To do: Retype each record shown below, leaving every character as it is.

Data supplied:

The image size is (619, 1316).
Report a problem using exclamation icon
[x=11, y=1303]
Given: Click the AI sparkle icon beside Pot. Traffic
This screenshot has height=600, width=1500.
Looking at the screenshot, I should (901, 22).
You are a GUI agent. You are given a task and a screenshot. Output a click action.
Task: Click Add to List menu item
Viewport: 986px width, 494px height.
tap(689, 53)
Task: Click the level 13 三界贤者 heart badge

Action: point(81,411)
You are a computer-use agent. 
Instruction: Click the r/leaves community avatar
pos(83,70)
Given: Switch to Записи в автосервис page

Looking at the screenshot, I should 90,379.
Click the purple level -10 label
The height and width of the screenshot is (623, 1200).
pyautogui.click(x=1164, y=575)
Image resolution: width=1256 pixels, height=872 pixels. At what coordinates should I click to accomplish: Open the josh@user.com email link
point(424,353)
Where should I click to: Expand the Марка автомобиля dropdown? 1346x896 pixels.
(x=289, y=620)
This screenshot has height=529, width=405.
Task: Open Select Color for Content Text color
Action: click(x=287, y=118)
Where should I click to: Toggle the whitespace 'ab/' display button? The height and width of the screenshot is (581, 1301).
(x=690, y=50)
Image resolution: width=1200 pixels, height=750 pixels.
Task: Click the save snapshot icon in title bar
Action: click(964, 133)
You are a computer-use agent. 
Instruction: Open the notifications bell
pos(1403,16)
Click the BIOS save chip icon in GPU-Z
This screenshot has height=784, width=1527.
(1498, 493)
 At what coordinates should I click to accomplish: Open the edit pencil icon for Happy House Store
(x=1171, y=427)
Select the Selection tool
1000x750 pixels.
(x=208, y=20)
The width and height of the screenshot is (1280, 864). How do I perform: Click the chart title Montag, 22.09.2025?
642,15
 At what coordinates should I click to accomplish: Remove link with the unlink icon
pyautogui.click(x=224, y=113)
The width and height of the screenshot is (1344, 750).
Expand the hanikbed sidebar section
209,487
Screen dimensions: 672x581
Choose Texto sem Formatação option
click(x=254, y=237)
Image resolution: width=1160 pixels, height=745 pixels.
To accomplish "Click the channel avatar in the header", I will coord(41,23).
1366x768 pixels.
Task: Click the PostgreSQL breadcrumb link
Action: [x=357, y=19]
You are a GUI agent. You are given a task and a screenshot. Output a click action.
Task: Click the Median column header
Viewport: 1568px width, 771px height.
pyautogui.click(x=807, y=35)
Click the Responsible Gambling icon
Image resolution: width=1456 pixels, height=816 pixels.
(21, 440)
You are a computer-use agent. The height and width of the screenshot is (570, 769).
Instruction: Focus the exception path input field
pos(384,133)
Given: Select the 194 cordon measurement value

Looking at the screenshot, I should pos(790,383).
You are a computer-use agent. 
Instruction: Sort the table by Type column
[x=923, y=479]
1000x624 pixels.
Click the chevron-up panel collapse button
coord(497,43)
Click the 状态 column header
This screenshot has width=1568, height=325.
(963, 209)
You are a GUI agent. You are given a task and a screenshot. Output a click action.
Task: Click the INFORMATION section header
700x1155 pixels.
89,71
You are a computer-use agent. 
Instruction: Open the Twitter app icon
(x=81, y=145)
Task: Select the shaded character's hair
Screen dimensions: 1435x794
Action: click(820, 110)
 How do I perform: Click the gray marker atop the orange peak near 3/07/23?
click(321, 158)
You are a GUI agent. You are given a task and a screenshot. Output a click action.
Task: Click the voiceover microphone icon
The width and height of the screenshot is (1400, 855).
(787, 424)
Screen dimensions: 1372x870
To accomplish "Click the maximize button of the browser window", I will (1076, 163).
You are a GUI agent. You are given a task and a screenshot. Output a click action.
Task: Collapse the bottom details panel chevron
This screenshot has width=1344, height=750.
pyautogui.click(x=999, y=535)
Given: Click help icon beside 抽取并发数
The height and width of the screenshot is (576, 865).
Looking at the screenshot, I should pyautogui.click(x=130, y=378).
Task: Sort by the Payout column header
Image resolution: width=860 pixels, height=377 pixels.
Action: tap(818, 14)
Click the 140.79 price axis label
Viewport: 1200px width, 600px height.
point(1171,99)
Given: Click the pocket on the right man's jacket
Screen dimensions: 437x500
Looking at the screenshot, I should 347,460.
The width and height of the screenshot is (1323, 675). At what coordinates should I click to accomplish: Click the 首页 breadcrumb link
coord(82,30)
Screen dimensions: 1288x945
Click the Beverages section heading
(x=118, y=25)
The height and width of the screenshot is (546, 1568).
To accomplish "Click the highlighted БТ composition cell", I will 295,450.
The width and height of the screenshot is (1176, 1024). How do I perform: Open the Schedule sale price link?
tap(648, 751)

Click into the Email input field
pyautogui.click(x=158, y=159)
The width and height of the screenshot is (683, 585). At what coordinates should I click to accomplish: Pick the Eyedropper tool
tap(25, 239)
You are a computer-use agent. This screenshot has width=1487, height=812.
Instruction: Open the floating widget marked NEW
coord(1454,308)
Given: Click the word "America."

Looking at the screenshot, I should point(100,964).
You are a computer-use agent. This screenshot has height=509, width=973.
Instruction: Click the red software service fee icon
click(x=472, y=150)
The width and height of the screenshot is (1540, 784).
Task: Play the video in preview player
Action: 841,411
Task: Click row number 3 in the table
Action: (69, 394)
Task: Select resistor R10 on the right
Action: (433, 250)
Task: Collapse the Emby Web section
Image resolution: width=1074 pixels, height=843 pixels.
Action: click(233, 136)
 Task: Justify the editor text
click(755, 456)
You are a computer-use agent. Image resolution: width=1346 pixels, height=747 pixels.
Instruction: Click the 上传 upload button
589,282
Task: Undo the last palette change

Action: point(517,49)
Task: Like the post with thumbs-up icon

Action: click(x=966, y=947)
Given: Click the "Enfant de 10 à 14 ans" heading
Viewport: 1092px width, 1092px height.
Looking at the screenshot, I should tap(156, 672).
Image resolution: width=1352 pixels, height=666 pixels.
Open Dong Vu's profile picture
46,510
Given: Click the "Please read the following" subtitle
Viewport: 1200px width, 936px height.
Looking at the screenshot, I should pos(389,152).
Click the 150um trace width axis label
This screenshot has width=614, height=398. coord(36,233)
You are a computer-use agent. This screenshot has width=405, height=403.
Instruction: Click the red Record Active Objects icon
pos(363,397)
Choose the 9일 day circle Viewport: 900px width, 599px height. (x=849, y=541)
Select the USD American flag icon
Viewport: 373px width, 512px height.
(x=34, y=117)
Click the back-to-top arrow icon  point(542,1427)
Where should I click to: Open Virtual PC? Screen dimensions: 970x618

Output of the exercise:
The image size is (619, 1316).
Report a problem using exclamation icon
[x=11, y=1303]
Given: Click the AI sparkle icon beside Pot. Traffic
This screenshot has height=600, width=1500.
Looking at the screenshot, I should (901, 22).
You are a GUI agent. You are given a task and a screenshot. Output a click action.
Task: Click Add to List menu item
Viewport: 986px width, 494px height.
tap(689, 53)
Task: Click the level 13 三界贤者 heart badge

Action: point(81,411)
You are a computer-use agent. 
Instruction: Click the r/leaves community avatar
pos(83,70)
Given: Switch to Записи в автосервис page

Looking at the screenshot, I should 90,379.
Click the purple level -10 label
The height and width of the screenshot is (623, 1200).
pyautogui.click(x=1164, y=575)
Image resolution: width=1256 pixels, height=872 pixels. At what coordinates should I click to accomplish: Open the josh@user.com email link
point(424,353)
Where should I click to: Expand the Марка автомобиля dropdown? 1346x896 pixels.
(x=289, y=620)
This screenshot has height=529, width=405.
Task: Open Select Color for Content Text color
Action: click(x=287, y=118)
Where should I click to: Toggle the whitespace 'ab/' display button? The height and width of the screenshot is (581, 1301).
(x=690, y=50)
Image resolution: width=1200 pixels, height=750 pixels.
Task: Click the save snapshot icon in title bar
Action: click(964, 133)
You are a computer-use agent. 
Instruction: Open the notifications bell
pos(1403,16)
Click the BIOS save chip icon in GPU-Z
This screenshot has height=784, width=1527.
(1498, 493)
 At what coordinates should I click to accomplish: Open the edit pencil icon for Happy House Store
(x=1171, y=427)
Select the Selection tool
1000x750 pixels.
(x=208, y=20)
The width and height of the screenshot is (1280, 864). How do I perform: Click the chart title Montag, 22.09.2025?
642,15
 At what coordinates should I click to accomplish: Remove link with the unlink icon
pyautogui.click(x=224, y=113)
The width and height of the screenshot is (1344, 750).
Expand the hanikbed sidebar section
209,487
Screen dimensions: 672x581
Choose Texto sem Formatação option
click(x=254, y=237)
Image resolution: width=1160 pixels, height=745 pixels.
To accomplish "Click the channel avatar in the header", I will coord(41,23).
1366x768 pixels.
Task: Click the PostgreSQL breadcrumb link
Action: [x=357, y=19]
You are a GUI agent. You are given a task and a screenshot. Output a click action.
Task: Click the Median column header
Viewport: 1568px width, 771px height.
pyautogui.click(x=807, y=35)
Click the Responsible Gambling icon
Image resolution: width=1456 pixels, height=816 pixels.
(21, 440)
You are a computer-use agent. The height and width of the screenshot is (570, 769).
Instruction: Focus the exception path input field
pos(384,133)
Given: Select the 194 cordon measurement value

Looking at the screenshot, I should pos(790,383).
You are a computer-use agent. 
Instruction: Sort the table by Type column
[x=923, y=479]
1000x624 pixels.
Click the chevron-up panel collapse button
coord(497,43)
Click the 状态 column header
This screenshot has width=1568, height=325.
(963, 209)
You are a GUI agent. You are given a task and a screenshot. Output a click action.
Task: Click the INFORMATION section header
700x1155 pixels.
89,71
You are a computer-use agent. 
Instruction: Open the Twitter app icon
(x=81, y=145)
Task: Select the shaded character's hair
Screen dimensions: 1435x794
Action: click(820, 110)
 How do I perform: Click the gray marker atop the orange peak near 3/07/23?
click(321, 158)
You are a GUI agent. You are given a task and a screenshot. Output a click action.
Task: Click the voiceover microphone icon
The width and height of the screenshot is (1400, 855).
(787, 424)
Screen dimensions: 1372x870
To accomplish "Click the maximize button of the browser window", I will (1076, 163).
You are a GUI agent. You are given a task and a screenshot. Output a click action.
Task: Collapse the bottom details panel chevron
This screenshot has width=1344, height=750.
pyautogui.click(x=999, y=535)
Given: Click help icon beside 抽取并发数
The height and width of the screenshot is (576, 865).
Looking at the screenshot, I should pyautogui.click(x=130, y=378).
Task: Sort by the Payout column header
Image resolution: width=860 pixels, height=377 pixels.
Action: tap(818, 14)
Click the 140.79 price axis label
Viewport: 1200px width, 600px height.
point(1171,99)
Given: Click the pocket on the right man's jacket
Screen dimensions: 437x500
Looking at the screenshot, I should 347,460.
The width and height of the screenshot is (1323, 675). At what coordinates should I click to accomplish: Click the 首页 breadcrumb link
coord(82,30)
Screen dimensions: 1288x945
Click the Beverages section heading
(x=118, y=25)
The height and width of the screenshot is (546, 1568).
To accomplish "Click the highlighted БТ composition cell", I will 295,450.
The width and height of the screenshot is (1176, 1024). How do I perform: Open the Schedule sale price link?
tap(648, 751)

Click into the Email input field
pyautogui.click(x=158, y=159)
The width and height of the screenshot is (683, 585). At what coordinates should I click to accomplish: Pick the Eyedropper tool
tap(25, 239)
You are a computer-use agent. This screenshot has width=1487, height=812.
Instruction: Open the floating widget marked NEW
coord(1454,308)
Given: Click the word "America."

Looking at the screenshot, I should point(100,964).
You are a computer-use agent. This screenshot has height=509, width=973.
Instruction: Click the red software service fee icon
click(x=472, y=150)
The width and height of the screenshot is (1540, 784).
Task: Play the video in preview player
Action: 841,411
Task: Click row number 3 in the table
Action: (69, 394)
Task: Select resistor R10 on the right
Action: (433, 250)
Task: Collapse the Emby Web section
Image resolution: width=1074 pixels, height=843 pixels.
Action: click(233, 136)
 Task: Justify the editor text
click(755, 456)
You are a computer-use agent. Image resolution: width=1346 pixels, height=747 pixels.
Instruction: Click the 上传 upload button
589,282
Task: Undo the last palette change

Action: point(517,49)
Task: Like the post with thumbs-up icon

Action: click(x=966, y=947)
Given: Click the "Enfant de 10 à 14 ans" heading
Viewport: 1092px width, 1092px height.
Looking at the screenshot, I should tap(156, 672).
Image resolution: width=1352 pixels, height=666 pixels.
Open Dong Vu's profile picture
46,510
Given: Click the "Please read the following" subtitle
Viewport: 1200px width, 936px height.
Looking at the screenshot, I should pos(389,152).
Click the 150um trace width axis label
This screenshot has width=614, height=398. coord(36,233)
You are a computer-use agent. This screenshot has width=405, height=403.
Instruction: Click the red Record Active Objects icon
pos(363,397)
Choose the 9일 day circle Viewport: 900px width, 599px height. (x=849, y=541)
Select the USD American flag icon
Viewport: 373px width, 512px height.
(x=34, y=117)
Click the back-to-top arrow icon  point(542,1427)
Where should I click to: Open Virtual PC? Screen dimensions: 970x618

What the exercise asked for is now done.